The demos are more engaging, and students start out the first day with practice sessions for brazing. This seemed to get people excited. Firing up the torch and gluing steel together with molten brass or silver is more fun than listening to me talk about the differences between oval and round chain stays, or round oval round. Oval round.

The latter part of the first week is when the fun really starts. By this time everyone has had several sessions of brazing practice, and has a full-sized drawing of the bicycle they intend to build. From this point we really start into the set-up and construction of the frame and fork. I talk less, and the students work more at their benches. And once everyone gets going they seem eager to continue.
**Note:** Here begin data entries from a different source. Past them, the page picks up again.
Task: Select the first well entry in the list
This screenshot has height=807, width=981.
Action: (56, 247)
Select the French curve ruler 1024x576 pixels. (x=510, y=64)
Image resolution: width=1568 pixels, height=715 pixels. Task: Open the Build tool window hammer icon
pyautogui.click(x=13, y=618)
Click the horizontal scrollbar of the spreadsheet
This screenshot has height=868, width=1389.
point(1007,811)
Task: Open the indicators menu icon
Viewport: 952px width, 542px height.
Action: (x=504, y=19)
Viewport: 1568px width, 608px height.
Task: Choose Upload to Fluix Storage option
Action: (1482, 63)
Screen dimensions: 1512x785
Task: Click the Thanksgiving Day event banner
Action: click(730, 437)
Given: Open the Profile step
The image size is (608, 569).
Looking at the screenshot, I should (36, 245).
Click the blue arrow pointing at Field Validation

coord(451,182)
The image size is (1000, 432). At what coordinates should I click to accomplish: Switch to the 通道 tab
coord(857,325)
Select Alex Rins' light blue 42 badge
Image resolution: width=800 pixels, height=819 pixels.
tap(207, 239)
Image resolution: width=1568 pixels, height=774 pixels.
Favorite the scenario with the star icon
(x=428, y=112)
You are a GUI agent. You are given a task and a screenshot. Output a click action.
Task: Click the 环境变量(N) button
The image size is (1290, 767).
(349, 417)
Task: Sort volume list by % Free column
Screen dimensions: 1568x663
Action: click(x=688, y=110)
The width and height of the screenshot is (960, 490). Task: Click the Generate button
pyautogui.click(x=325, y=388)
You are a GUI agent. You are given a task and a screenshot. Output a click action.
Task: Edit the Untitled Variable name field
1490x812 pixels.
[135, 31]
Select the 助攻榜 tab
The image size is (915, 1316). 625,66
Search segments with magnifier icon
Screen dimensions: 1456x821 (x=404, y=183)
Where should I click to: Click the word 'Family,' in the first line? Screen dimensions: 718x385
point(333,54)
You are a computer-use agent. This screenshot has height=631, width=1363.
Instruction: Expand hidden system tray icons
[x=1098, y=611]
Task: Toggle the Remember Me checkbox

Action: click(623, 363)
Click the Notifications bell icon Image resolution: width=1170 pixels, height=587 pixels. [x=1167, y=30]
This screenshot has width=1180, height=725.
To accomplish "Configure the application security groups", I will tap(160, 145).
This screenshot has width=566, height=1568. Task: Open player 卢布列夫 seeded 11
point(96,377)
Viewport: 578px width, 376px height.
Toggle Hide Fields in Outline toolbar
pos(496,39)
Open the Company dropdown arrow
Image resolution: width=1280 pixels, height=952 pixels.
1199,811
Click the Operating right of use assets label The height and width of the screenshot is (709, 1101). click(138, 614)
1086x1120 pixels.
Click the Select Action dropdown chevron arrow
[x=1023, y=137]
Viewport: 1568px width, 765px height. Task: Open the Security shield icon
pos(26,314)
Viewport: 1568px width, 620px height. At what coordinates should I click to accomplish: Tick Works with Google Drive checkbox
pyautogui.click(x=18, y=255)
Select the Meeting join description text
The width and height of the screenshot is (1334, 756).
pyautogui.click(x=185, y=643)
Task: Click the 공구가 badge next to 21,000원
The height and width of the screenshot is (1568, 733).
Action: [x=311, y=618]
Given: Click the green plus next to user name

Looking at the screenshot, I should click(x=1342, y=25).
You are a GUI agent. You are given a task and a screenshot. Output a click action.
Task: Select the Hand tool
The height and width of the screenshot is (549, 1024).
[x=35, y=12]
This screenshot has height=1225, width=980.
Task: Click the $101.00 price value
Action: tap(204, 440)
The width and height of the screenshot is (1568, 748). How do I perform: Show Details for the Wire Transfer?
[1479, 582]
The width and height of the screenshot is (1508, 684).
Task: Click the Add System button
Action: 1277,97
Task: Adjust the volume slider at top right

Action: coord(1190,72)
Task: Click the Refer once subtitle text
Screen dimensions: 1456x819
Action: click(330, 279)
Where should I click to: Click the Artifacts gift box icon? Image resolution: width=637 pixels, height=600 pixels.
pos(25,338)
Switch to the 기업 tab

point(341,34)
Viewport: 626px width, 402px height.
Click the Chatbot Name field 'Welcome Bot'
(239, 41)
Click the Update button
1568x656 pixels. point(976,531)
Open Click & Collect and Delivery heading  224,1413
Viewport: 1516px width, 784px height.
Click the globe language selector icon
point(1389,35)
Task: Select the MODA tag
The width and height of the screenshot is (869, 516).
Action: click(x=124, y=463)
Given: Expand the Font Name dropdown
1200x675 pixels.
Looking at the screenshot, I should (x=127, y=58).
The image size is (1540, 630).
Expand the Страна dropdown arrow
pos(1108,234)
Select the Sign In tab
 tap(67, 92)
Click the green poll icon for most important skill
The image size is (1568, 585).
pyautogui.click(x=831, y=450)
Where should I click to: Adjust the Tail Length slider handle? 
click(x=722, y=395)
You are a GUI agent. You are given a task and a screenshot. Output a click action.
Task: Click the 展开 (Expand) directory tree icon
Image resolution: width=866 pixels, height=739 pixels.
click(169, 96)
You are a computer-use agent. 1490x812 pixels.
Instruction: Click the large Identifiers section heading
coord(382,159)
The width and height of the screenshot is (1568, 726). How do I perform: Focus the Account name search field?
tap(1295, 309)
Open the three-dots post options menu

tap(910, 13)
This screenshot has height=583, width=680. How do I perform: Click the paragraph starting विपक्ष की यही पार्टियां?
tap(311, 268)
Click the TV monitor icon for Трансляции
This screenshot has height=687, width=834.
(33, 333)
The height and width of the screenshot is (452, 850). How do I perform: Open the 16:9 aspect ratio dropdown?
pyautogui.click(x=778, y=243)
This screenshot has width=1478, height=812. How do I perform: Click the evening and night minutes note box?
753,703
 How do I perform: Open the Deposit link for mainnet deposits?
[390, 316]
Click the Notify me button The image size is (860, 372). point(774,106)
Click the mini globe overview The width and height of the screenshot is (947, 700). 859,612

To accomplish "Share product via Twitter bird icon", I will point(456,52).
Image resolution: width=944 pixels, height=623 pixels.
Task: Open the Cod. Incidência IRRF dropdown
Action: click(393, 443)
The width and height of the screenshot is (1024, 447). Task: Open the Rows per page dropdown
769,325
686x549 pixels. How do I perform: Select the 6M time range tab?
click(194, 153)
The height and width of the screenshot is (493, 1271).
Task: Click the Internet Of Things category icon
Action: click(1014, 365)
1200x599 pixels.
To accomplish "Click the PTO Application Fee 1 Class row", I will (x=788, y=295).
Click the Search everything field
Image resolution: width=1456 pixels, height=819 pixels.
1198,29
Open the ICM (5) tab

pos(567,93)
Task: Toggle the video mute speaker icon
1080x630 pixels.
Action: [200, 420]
This class has forced me to step back from my usual ways of doing things and to think critically about the processes. How is a bicycle frame constructed? If you've never built one you might look carefully at a frame and have no idea where to begin. It may seem like a huge undertaking. There is so much going on in a bicycle, and there are so many styles and types of bikes available. What do I build; where do I start; how do I make it ride well? If you back up a little and think about it, each type of bike has a certain set of processes that went into its construction. It's not rocket science. There are some tricks, and there are a lot of little things to know, but really, the process to build a basic frame is not incredibly difficult. It's a series of steps, one after another. Really, you do one thing and move onto the next. And you keep doing that until you have a complete frame. Once you've learned how to build a basic bike, then you can spend the next hundred years learning how to build a "great" bike, and a "beautiful" bike. But with this, like with everything, you have to start at the beginning.

So it was my job in this class to give people the basics, and to show one fairly intuitive set of processes to take people from the beginning to the end. I wasn't trying to show the 'fast' way or the 'right' way to build a frame, I was just showing one way it could be done, a way that seems pretty logical based on the knowledge of the students, and also based on the type of equipment we had available to use in class. I feel like I did an alright job, especially for my first class. There's always room for improvement, but a good sign is that nobody tried to punch me, and everyone came out with a bicycle frame that they'd built themselves. And, equally important to me, is that I had a good time.

I will be teaching more frame building classes in the future. If you're interested in attending one of my classes, keep an eye on the UBI schedule for details. We're in the process of figuring it out now.

Here are the graduates from my first class. See how they smile? That might be because they were squinting at the sun. Or it might be because they're each holding a frame they built. You'll have to ask them.